Yapılacak İşler –
1. Yargılama süreci metninde “YARGILAMA SÜRECİ VE” ifadesinden “serbestlik tedbiri uygulanır.” ifadesine kadar olan kısmı hiçbir değişiklik yapmadan döndürün.
2. Yargılama süreci metnine göre kanun koyucunun TCK m. 191 suçunu neden bazı özel usul ve müesseselere tabi tuttuğunu bir ila üç cümleyle açıklayın.

---------- Çıkarılan Metin

YARGILAMA SÜRECİ VE ÖZGÜ HÜKÜMLER
TCK m. 191 suçu, failin kullanıcı olması nedeniyle kanun koyucu tarafından bazı özel usul ve müesseselere tabi tutulmuştur. Amaç, cezalandırmaktan ziyade failin tedavi edilerek topluma yeniden kazandırılmasıdır.
a. Kamu Davasının Açılmasının Ertelenmesi (TCK m. 191/2)
Soruşturma evresinde, Cumhuriyet savcısı, şüpheli hakkında TCK m. 191 kapsamındaki suçtan dolayı kamu davasının açılmasının 5 yıl süreyle ertelenmesine karar verebilir. Bu kararın verilebilmesi için şüphelinin daha önce aynı suçtan mahkum olmamış olması gibi ek koşullar aranmaz. Erteleme süresi zarfında şüpheliye, gereksinimlerine uygun olarak tedavi ve/veya denetimli serbestlik tedbiri uygulanır.
b. Tedavi ve/veya Denetimli Serbestlik Tedbiri (TCK m. 191/3)

--------------------
---------- Sağlanan Veriler

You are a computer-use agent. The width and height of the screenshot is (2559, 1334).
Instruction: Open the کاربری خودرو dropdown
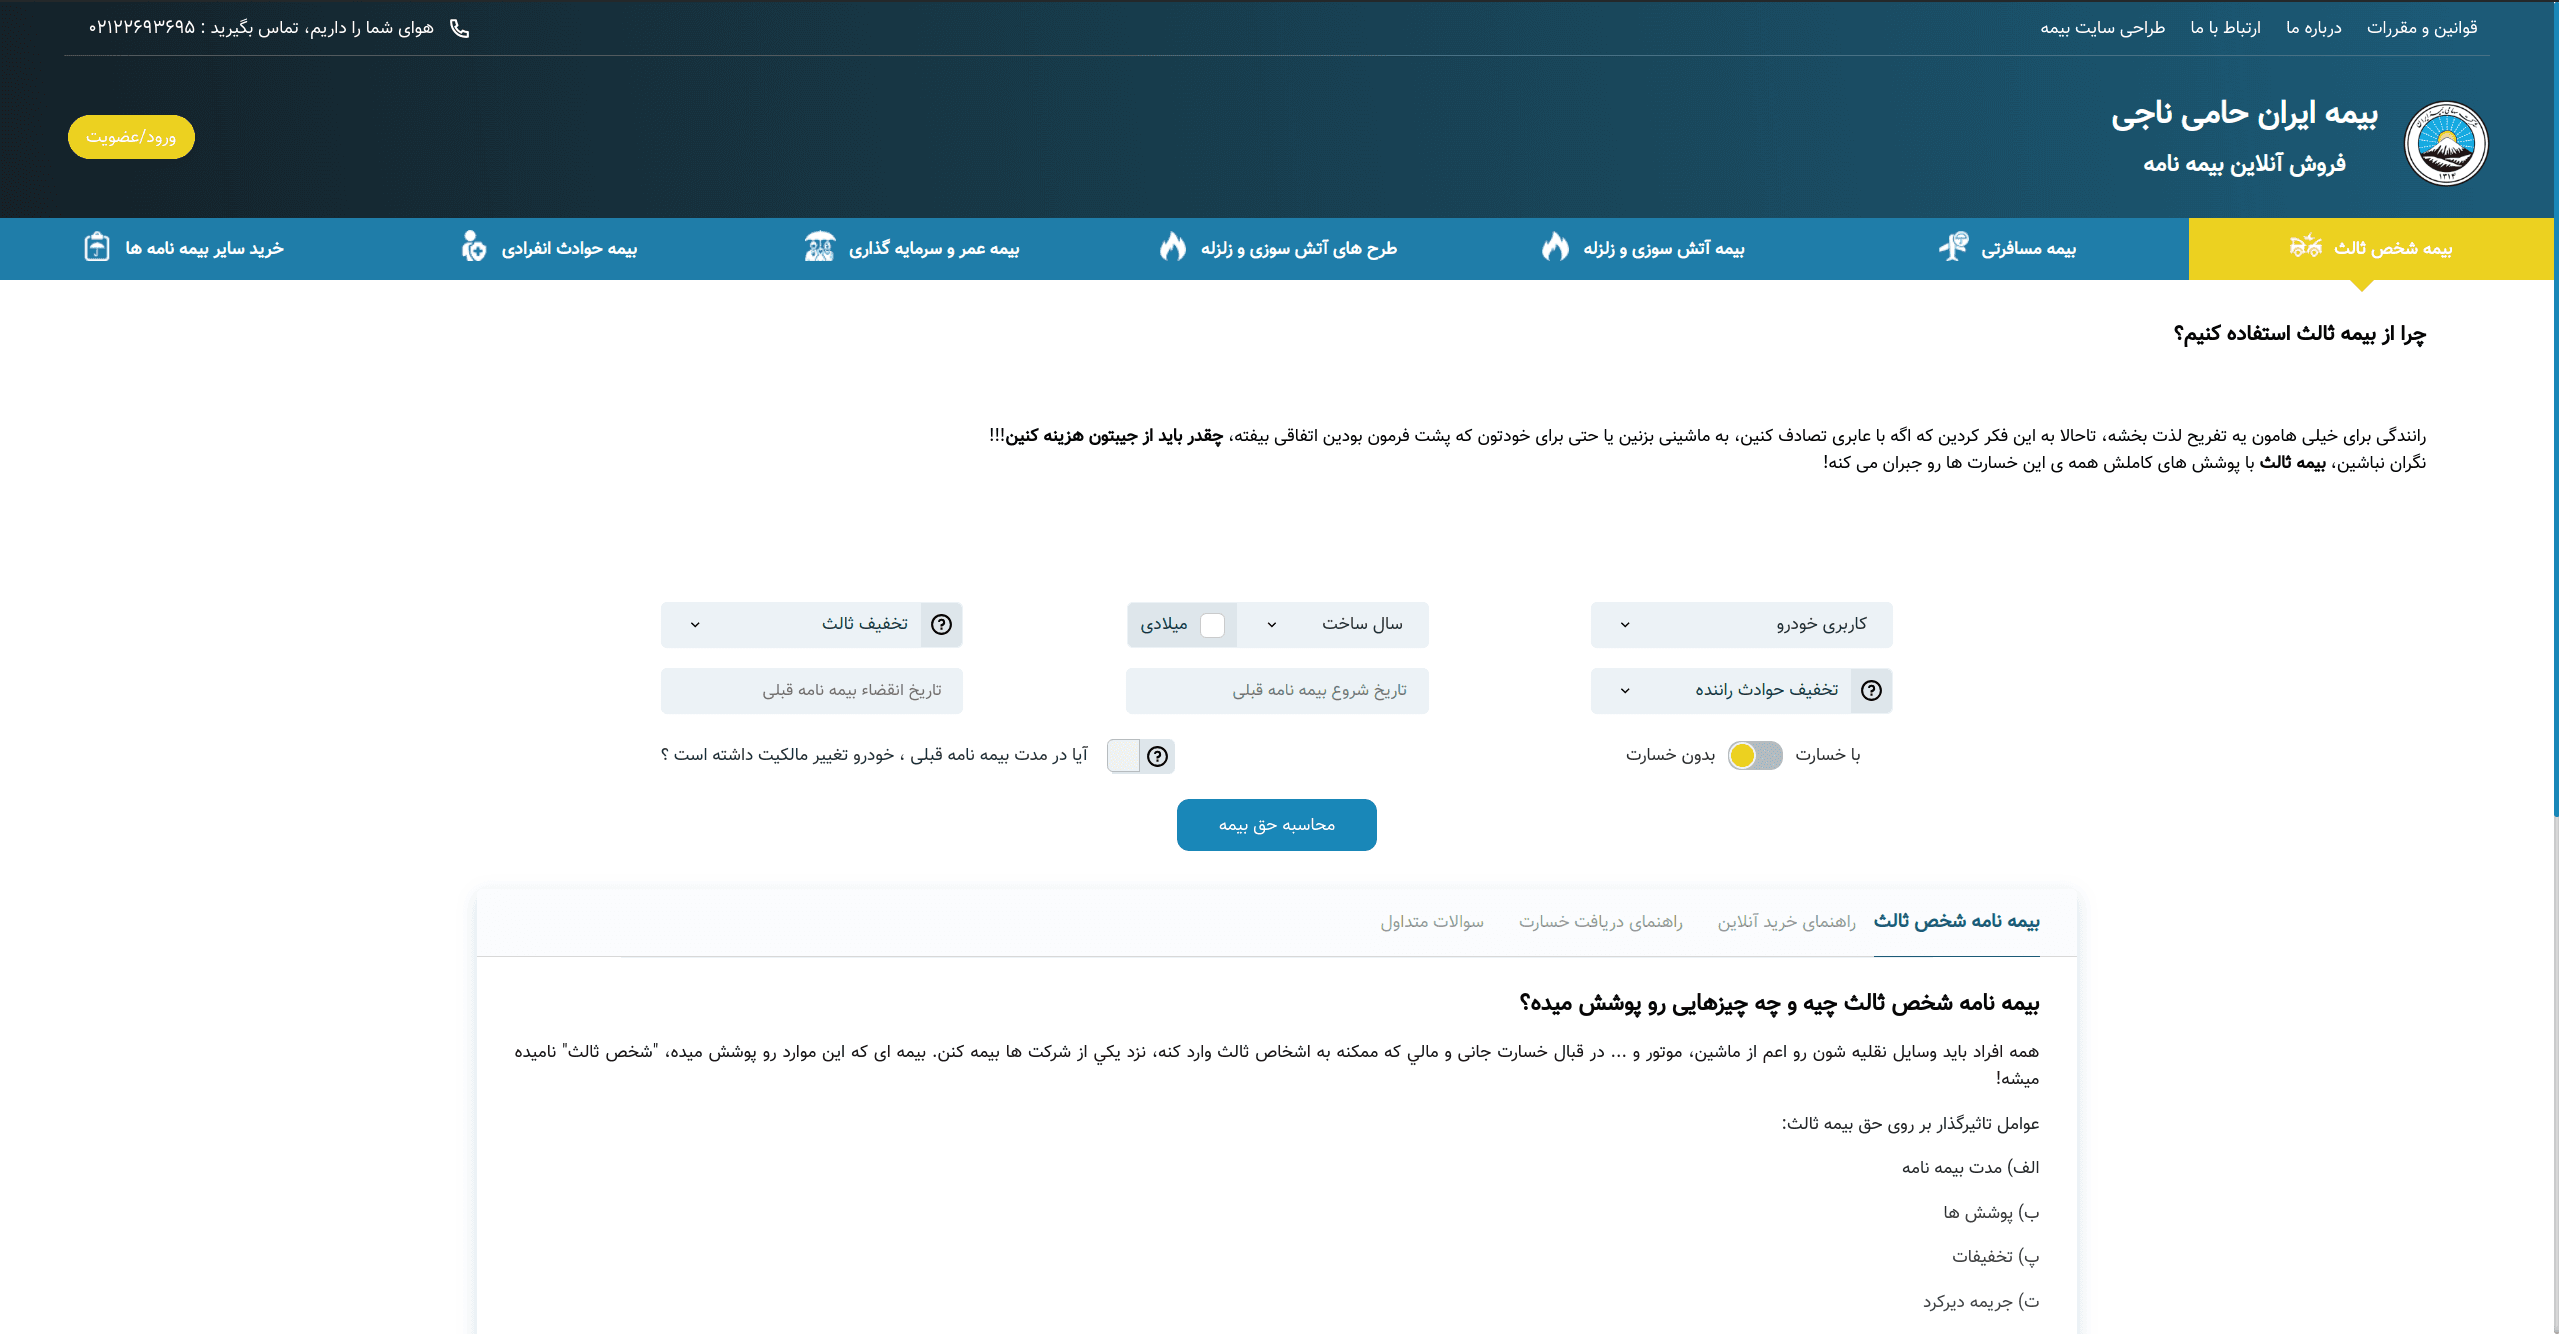[x=1740, y=625]
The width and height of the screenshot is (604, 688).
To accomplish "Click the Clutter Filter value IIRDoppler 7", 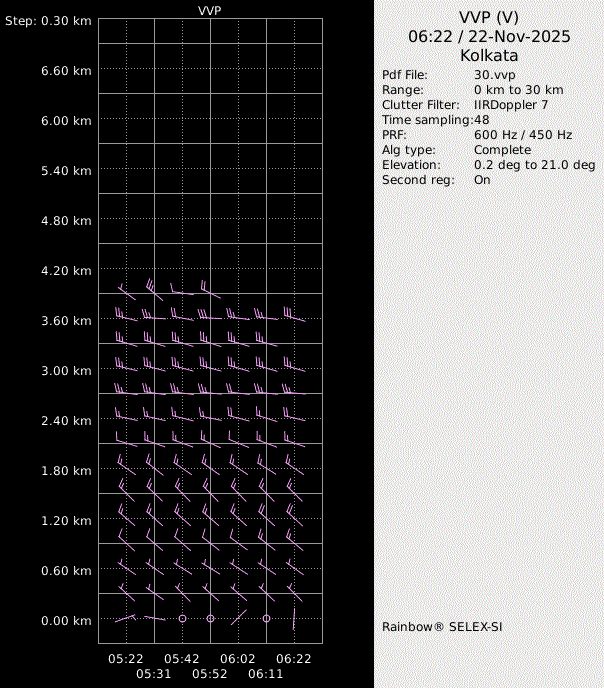I will click(x=510, y=104).
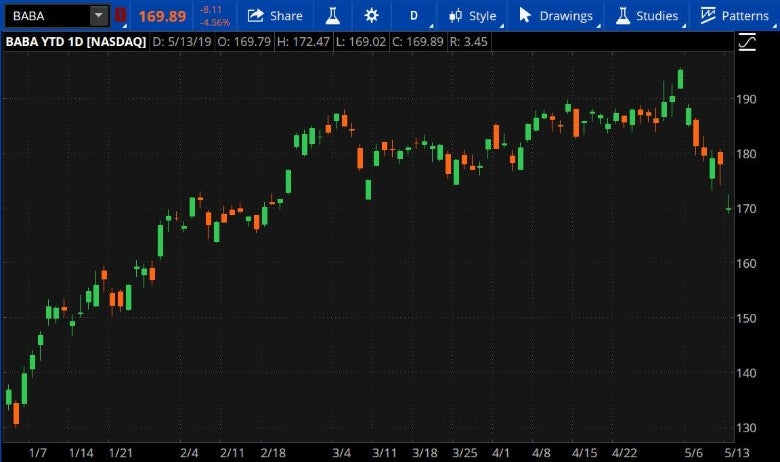This screenshot has width=780, height=462.
Task: Click the tall green candle near 2/18
Action: 288,181
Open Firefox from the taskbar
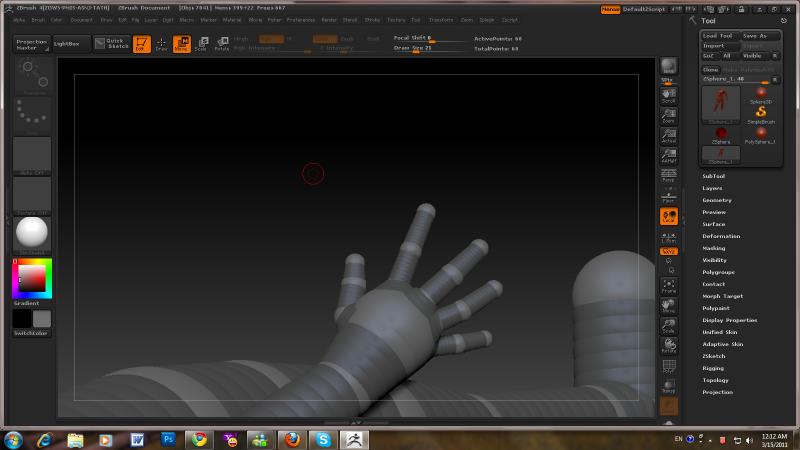Screen dimensions: 800x450 (290, 439)
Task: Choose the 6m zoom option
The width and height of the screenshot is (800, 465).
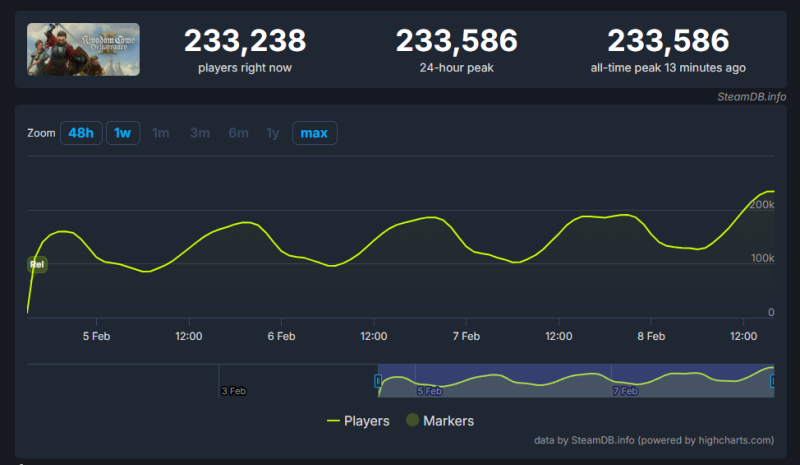Action: coord(238,133)
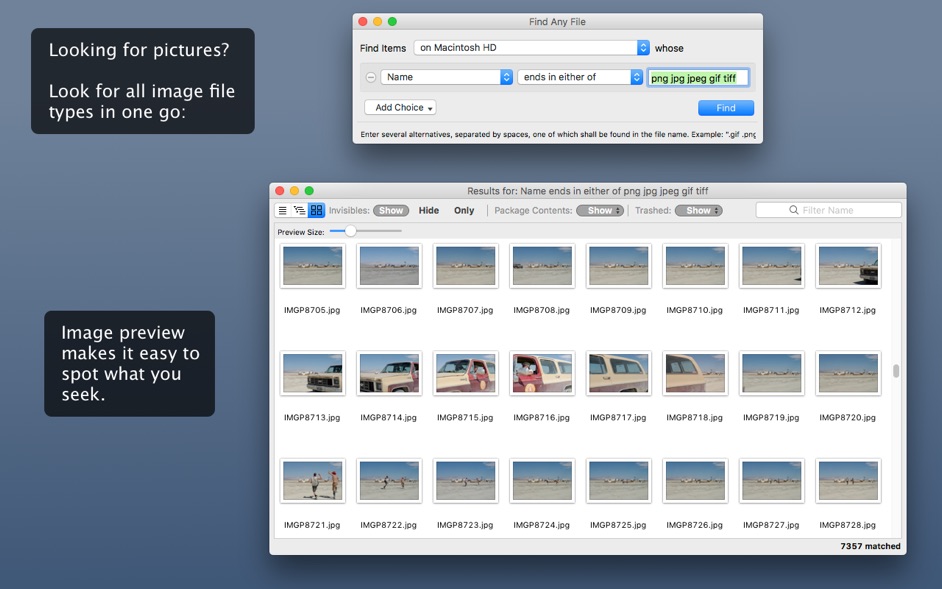
Task: Select Only to show only invisibles
Action: 463,210
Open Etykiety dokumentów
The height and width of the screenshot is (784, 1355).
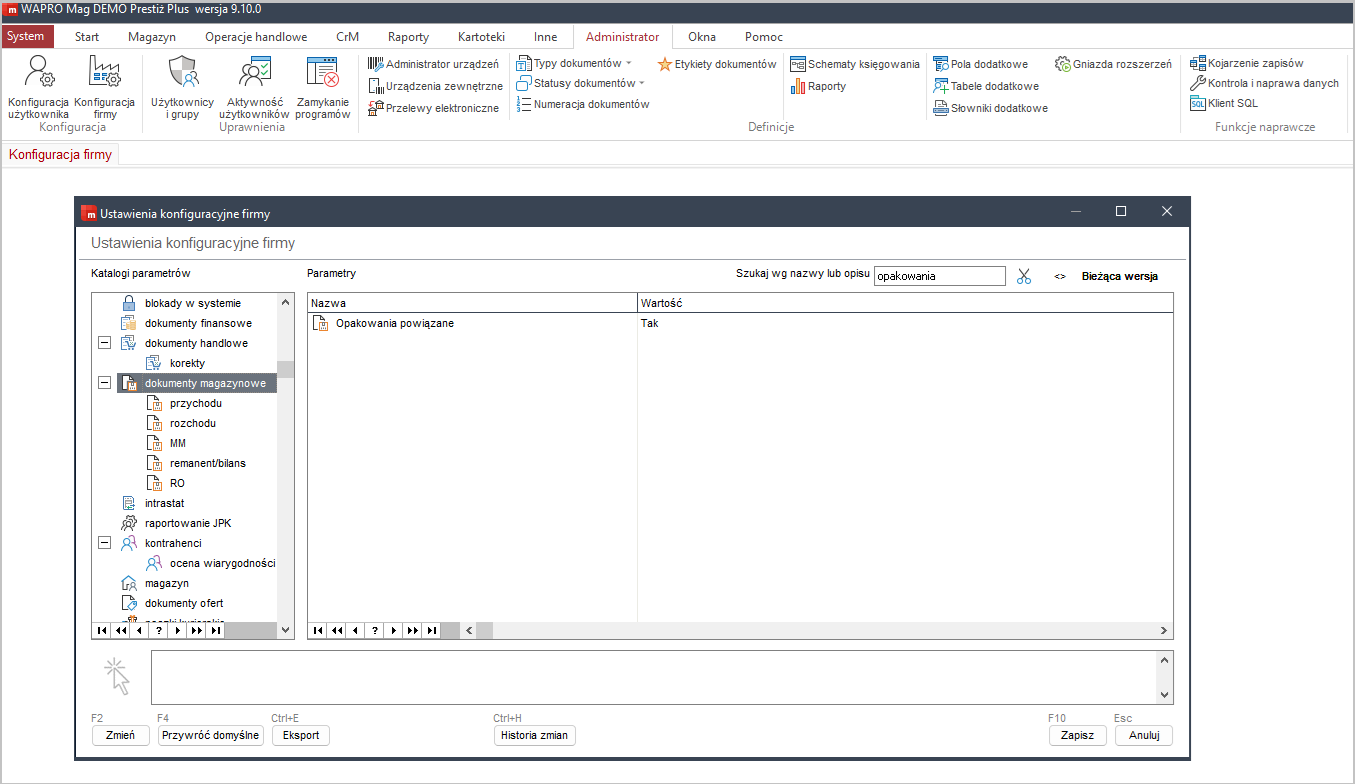[716, 64]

--------------------

Alıştırma Cevapları –
1.
YARGILAMA SÜRECİ VE ÖZGÜ HÜKÜMLER
TCK m. 191 suçu, failin kullanıcı olması nedeniyle kanun koyucu tarafından bazı özel usul ve müesseselere tabi tutulmuştur. Amaç, cezalandırmaktan ziyade failin tedavi edilerek topluma yeniden kazandırılmasıdır.
a. Kamu Davasının Açılmasının Ertelenmesi (TCK m. 191/2)
Soruşturma evresinde, Cumhuriyet savcısı, şüpheli hakkında TCK m. 191 kapsamındaki suçtan dolayı kamu davasının açılmasının 5 yıl süreyle ertelenmesine karar verebilir. Bu kararın verilebilmesi için şüphelinin daha önce aynı suçtan mahkum olmamış olması gibi ek koşullar aranmaz. Erteleme süresi zarfında şüpheliye, gereksinimlerine uygun olarak tedavi ve/veya denetimli serbestlik tedbiri uygulanır.

2. Kanun koyucu bu suçu, failin kullanıcı olması nedeniyle özel usul ve müesseselere tabi tutmuştur. Amaç, failin cezalandırılmasından çok tedavi edilerek topluma yeniden kazandırılmasıdır.